Print

Print


ATLAS SCCS Planning 26July2006
------------------------------

  SCCS Conf Rm A, to call in +1 510 665 5437, press 1, 3935#

Present: Steffen, Randy, Stephen, Charlie, Len, JohnB, Chuck, Shirley, Wei

Agenda:

1. DQ2 Status/Web Proxy

    There will be a meeting next week about the web server
    approval. There are probably a long list of questions that are not
    well defined. John will try to get a list prior to the meeting.

    The typical clients are the SLAC batch system to get input data and
    put output data. Other major clients are BNL to transfer the data
    out and folk who run production to monitor it.

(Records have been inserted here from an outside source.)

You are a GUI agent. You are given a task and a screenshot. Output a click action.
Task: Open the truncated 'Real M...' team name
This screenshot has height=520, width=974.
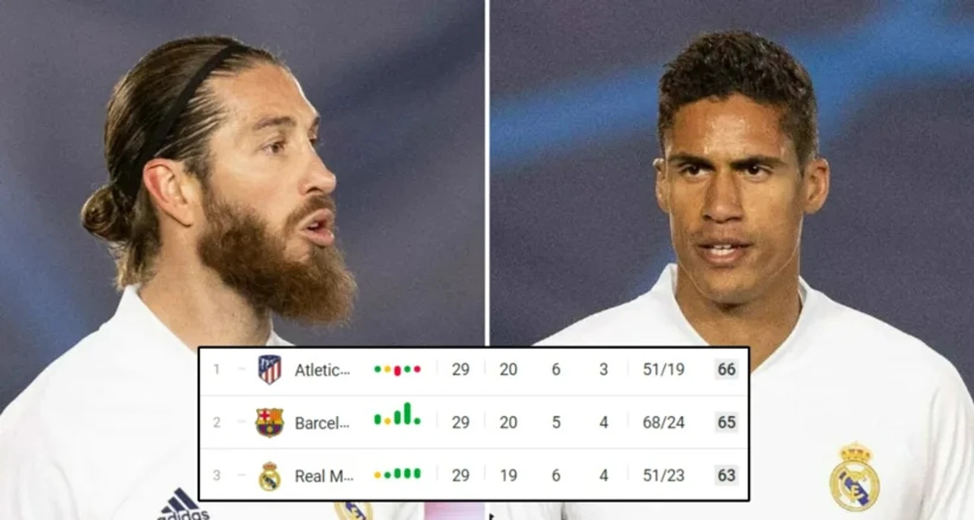[x=324, y=476]
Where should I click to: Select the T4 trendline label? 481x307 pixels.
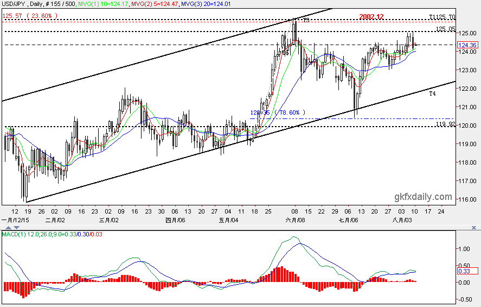click(432, 93)
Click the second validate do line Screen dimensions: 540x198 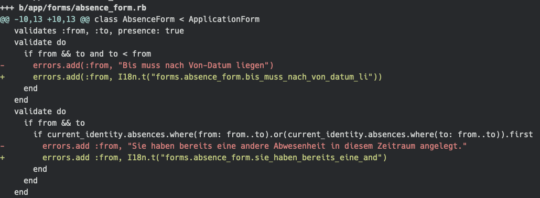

    Who will complain if it doesn't work? At the moment suspect it will
    be BNL folk.

    Other questions, where does code come from, who updates it for
    security updates? What data it is serving?

2. Trigger Farm Status

    The power will not be available before September, probably more
    like October. Will install in IR2 for now.

3. ATLAS Oracle Server

    Steffen has suggested a name and that it is okay to put it in the
    IFZ. Not sure where this falls in the priority list of John's
    queues. Has power for 128 BaBar machines and after that 64. 24 of
    those are for SSRL and 25 are GLAST, 8 for RD.

4. Slots for ATLAS Production jobs and other batch related stuff

    Might be useful if we can increase the number of jobs. Perhaps
    should make a dedicated queue for this. All production jobs run as
    the same user so having a per-user limit isn't useful in
    general. Will add it to the 45 queues we have...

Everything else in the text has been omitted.